**Required action:** For this exercise, write out each entry below exactly as it reads.

(Data records)

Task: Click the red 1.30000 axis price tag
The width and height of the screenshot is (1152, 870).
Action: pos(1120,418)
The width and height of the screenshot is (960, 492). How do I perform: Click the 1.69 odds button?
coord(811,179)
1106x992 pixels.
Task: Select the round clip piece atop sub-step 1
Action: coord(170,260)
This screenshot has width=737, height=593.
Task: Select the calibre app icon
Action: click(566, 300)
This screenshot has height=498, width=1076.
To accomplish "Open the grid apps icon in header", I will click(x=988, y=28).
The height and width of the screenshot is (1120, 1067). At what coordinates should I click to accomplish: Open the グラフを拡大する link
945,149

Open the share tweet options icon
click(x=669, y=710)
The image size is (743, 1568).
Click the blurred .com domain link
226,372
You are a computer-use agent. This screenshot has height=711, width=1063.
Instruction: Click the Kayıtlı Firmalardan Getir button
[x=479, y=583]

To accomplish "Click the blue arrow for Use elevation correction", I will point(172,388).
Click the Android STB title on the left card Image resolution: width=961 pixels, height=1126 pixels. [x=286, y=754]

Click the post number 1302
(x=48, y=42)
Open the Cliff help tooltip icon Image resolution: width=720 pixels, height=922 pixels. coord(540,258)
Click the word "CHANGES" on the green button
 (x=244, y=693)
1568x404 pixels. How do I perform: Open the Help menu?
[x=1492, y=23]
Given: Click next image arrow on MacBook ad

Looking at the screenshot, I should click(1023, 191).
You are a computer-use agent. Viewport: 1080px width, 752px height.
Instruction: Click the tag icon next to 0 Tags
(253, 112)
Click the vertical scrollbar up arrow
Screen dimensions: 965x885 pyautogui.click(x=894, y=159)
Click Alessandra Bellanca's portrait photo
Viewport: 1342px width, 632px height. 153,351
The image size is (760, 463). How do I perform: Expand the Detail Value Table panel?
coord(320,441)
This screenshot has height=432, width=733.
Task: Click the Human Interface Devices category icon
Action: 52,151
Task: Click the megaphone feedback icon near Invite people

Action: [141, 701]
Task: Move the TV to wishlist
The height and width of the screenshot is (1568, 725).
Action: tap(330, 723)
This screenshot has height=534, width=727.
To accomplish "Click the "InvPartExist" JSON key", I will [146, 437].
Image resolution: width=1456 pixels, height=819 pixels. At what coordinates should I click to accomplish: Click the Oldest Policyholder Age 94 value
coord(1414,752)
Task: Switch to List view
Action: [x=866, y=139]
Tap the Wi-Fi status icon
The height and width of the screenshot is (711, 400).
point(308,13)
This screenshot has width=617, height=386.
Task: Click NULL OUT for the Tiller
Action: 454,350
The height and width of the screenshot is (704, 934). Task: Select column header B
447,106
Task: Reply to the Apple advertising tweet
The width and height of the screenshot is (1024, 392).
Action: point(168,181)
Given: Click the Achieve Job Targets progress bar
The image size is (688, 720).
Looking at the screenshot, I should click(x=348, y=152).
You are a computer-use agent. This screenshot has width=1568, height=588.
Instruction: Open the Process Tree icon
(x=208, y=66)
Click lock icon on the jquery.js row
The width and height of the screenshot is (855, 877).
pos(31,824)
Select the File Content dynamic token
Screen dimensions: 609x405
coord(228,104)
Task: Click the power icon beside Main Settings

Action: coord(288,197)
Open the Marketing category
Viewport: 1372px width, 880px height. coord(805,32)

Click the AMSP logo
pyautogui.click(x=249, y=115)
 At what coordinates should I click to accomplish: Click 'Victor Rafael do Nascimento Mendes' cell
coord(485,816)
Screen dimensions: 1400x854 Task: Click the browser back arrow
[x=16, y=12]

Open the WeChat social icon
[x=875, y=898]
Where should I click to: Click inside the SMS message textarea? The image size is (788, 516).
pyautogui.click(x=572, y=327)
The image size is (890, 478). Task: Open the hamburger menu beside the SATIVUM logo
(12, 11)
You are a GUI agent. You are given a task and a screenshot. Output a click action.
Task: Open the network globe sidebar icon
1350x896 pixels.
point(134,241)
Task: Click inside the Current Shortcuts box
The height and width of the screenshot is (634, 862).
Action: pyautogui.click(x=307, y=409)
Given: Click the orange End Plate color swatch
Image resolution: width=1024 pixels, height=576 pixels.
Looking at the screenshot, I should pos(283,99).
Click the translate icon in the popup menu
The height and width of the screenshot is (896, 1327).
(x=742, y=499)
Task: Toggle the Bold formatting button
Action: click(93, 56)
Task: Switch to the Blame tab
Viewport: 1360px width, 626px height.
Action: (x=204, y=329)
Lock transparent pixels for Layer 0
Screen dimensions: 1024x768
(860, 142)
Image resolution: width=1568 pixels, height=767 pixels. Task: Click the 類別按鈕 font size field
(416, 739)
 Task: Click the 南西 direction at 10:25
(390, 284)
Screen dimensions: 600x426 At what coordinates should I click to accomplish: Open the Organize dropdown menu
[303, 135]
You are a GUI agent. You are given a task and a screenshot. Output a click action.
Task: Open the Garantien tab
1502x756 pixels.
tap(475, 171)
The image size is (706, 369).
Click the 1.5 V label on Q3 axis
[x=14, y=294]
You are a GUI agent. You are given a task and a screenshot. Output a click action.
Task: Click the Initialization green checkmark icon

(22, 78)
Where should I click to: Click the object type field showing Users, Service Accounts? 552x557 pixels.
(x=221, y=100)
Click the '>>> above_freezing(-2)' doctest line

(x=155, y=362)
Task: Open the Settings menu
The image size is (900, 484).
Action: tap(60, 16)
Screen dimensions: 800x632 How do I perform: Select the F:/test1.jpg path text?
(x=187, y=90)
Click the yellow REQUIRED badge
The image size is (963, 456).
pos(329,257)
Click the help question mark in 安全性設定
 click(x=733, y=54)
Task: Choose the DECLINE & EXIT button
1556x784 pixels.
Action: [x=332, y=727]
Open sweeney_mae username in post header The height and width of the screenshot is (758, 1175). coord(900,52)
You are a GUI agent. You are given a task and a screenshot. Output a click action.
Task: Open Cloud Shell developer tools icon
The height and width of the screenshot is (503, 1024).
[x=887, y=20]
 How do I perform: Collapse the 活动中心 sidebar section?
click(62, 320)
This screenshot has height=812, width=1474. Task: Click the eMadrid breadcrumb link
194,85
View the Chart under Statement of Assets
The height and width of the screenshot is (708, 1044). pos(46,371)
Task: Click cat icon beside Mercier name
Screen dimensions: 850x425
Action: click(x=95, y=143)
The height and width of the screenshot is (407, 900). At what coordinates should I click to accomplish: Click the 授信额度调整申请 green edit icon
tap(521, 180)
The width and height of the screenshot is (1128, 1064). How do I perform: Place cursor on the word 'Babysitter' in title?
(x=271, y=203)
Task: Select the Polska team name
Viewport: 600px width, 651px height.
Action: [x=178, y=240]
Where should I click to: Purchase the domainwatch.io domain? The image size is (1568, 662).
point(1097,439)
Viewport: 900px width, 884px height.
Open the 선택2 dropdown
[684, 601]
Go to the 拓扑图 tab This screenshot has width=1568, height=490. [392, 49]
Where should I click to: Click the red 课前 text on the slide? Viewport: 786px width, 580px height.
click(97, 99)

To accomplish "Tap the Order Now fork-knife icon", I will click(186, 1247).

**Finished exercise:**
Task: Click the red 1.30000 axis price tag
The width and height of the screenshot is (1152, 870).
Action: pos(1120,418)
The width and height of the screenshot is (960, 492). How do I perform: Click the 1.69 odds button?
coord(811,179)
1106x992 pixels.
Task: Select the round clip piece atop sub-step 1
Action: coord(170,260)
This screenshot has width=737, height=593.
Task: Select the calibre app icon
Action: click(566, 300)
This screenshot has height=498, width=1076.
To accomplish "Open the grid apps icon in header", I will click(x=988, y=28).
The height and width of the screenshot is (1120, 1067). At what coordinates should I click to accomplish: Open the グラフを拡大する link
945,149

Open the share tweet options icon
click(x=669, y=710)
The image size is (743, 1568).
Click the blurred .com domain link
226,372
You are a computer-use agent. This screenshot has height=711, width=1063.
Instruction: Click the Kayıtlı Firmalardan Getir button
[x=479, y=583]

To accomplish "Click the blue arrow for Use elevation correction", I will point(172,388).
Click the Android STB title on the left card Image resolution: width=961 pixels, height=1126 pixels. [x=286, y=754]

Click the post number 1302
(x=48, y=42)
Open the Cliff help tooltip icon Image resolution: width=720 pixels, height=922 pixels. coord(540,258)
Click the word "CHANGES" on the green button
 (x=244, y=693)
1568x404 pixels. How do I perform: Open the Help menu?
[x=1492, y=23]
Given: Click next image arrow on MacBook ad

Looking at the screenshot, I should click(1023, 191).
You are a computer-use agent. Viewport: 1080px width, 752px height.
Instruction: Click the tag icon next to 0 Tags
(253, 112)
Click the vertical scrollbar up arrow
Screen dimensions: 965x885 pyautogui.click(x=894, y=159)
Click Alessandra Bellanca's portrait photo
Viewport: 1342px width, 632px height. 153,351
The image size is (760, 463). How do I perform: Expand the Detail Value Table panel?
coord(320,441)
This screenshot has height=432, width=733.
Task: Click the Human Interface Devices category icon
Action: 52,151
Task: Click the megaphone feedback icon near Invite people

Action: [141, 701]
Task: Move the TV to wishlist
The height and width of the screenshot is (1568, 725).
Action: tap(330, 723)
This screenshot has height=534, width=727.
To accomplish "Click the "InvPartExist" JSON key", I will [146, 437].
Image resolution: width=1456 pixels, height=819 pixels. At what coordinates should I click to accomplish: Click the Oldest Policyholder Age 94 value
coord(1414,752)
Task: Switch to List view
Action: [x=866, y=139]
Tap the Wi-Fi status icon
The height and width of the screenshot is (711, 400).
point(308,13)
This screenshot has width=617, height=386.
Task: Click NULL OUT for the Tiller
Action: 454,350
The height and width of the screenshot is (704, 934). Task: Select column header B
447,106
Task: Reply to the Apple advertising tweet
The width and height of the screenshot is (1024, 392).
Action: point(168,181)
Given: Click the Achieve Job Targets progress bar
The image size is (688, 720).
Looking at the screenshot, I should click(x=348, y=152).
You are a computer-use agent. This screenshot has width=1568, height=588.
Instruction: Open the Process Tree icon
(x=208, y=66)
Click lock icon on the jquery.js row
The width and height of the screenshot is (855, 877).
pos(31,824)
Select the File Content dynamic token
Screen dimensions: 609x405
coord(228,104)
Task: Click the power icon beside Main Settings

Action: coord(288,197)
Open the Marketing category
Viewport: 1372px width, 880px height. coord(805,32)

Click the AMSP logo
pyautogui.click(x=249, y=115)
 At what coordinates should I click to accomplish: Click 'Victor Rafael do Nascimento Mendes' cell
coord(485,816)
Screen dimensions: 1400x854 Task: Click the browser back arrow
[x=16, y=12]

Open the WeChat social icon
[x=875, y=898]
Where should I click to: Click inside the SMS message textarea? The image size is (788, 516).
pyautogui.click(x=572, y=327)
The image size is (890, 478). Task: Open the hamburger menu beside the SATIVUM logo
(12, 11)
You are a GUI agent. You are given a task and a screenshot. Output a click action.
Task: Open the network globe sidebar icon
1350x896 pixels.
point(134,241)
Task: Click inside the Current Shortcuts box
The height and width of the screenshot is (634, 862).
Action: pyautogui.click(x=307, y=409)
Given: Click the orange End Plate color swatch
Image resolution: width=1024 pixels, height=576 pixels.
Looking at the screenshot, I should pos(283,99).
Click the translate icon in the popup menu
The height and width of the screenshot is (896, 1327).
(x=742, y=499)
Task: Toggle the Bold formatting button
Action: click(93, 56)
Task: Switch to the Blame tab
Viewport: 1360px width, 626px height.
Action: (x=204, y=329)
Lock transparent pixels for Layer 0
Screen dimensions: 1024x768
(860, 142)
Image resolution: width=1568 pixels, height=767 pixels. Task: Click the 類別按鈕 font size field
(416, 739)
 Task: Click the 南西 direction at 10:25
(390, 284)
Screen dimensions: 600x426 At what coordinates should I click to accomplish: Open the Organize dropdown menu
[303, 135]
You are a GUI agent. You are given a task and a screenshot. Output a click action.
Task: Open the Garantien tab
1502x756 pixels.
tap(475, 171)
The image size is (706, 369).
Click the 1.5 V label on Q3 axis
[x=14, y=294]
You are a GUI agent. You are given a task and a screenshot. Output a click action.
Task: Click the Initialization green checkmark icon

(22, 78)
Where should I click to: Click the object type field showing Users, Service Accounts? 552x557 pixels.
(x=221, y=100)
Click the '>>> above_freezing(-2)' doctest line

(x=155, y=362)
Task: Open the Settings menu
The image size is (900, 484).
Action: tap(60, 16)
Screen dimensions: 800x632 How do I perform: Select the F:/test1.jpg path text?
(x=187, y=90)
Click the yellow REQUIRED badge
The image size is (963, 456).
pos(329,257)
Click the help question mark in 安全性設定
 click(x=733, y=54)
Task: Choose the DECLINE & EXIT button
1556x784 pixels.
Action: [x=332, y=727]
Open sweeney_mae username in post header The height and width of the screenshot is (758, 1175). coord(900,52)
You are a GUI agent. You are given a task and a screenshot. Output a click action.
Task: Open Cloud Shell developer tools icon
The height and width of the screenshot is (503, 1024).
[x=887, y=20]
 How do I perform: Collapse the 活动中心 sidebar section?
click(62, 320)
This screenshot has height=812, width=1474. Task: Click the eMadrid breadcrumb link
194,85
View the Chart under Statement of Assets
The height and width of the screenshot is (708, 1044). pos(46,371)
Task: Click cat icon beside Mercier name
Screen dimensions: 850x425
Action: click(x=95, y=143)
The height and width of the screenshot is (407, 900). At what coordinates should I click to accomplish: Click the 授信额度调整申请 green edit icon
tap(521, 180)
The width and height of the screenshot is (1128, 1064). How do I perform: Place cursor on the word 'Babysitter' in title?
(x=271, y=203)
Task: Select the Polska team name
Viewport: 600px width, 651px height.
Action: [x=178, y=240]
Where should I click to: Purchase the domainwatch.io domain? The image size is (1568, 662).
point(1097,439)
Viewport: 900px width, 884px height.
Open the 선택2 dropdown
[684, 601]
Go to the 拓扑图 tab This screenshot has width=1568, height=490. [392, 49]
Where should I click to: Click the red 课前 text on the slide? Viewport: 786px width, 580px height.
click(97, 99)

To accomplish "Tap the Order Now fork-knife icon", I will click(186, 1247).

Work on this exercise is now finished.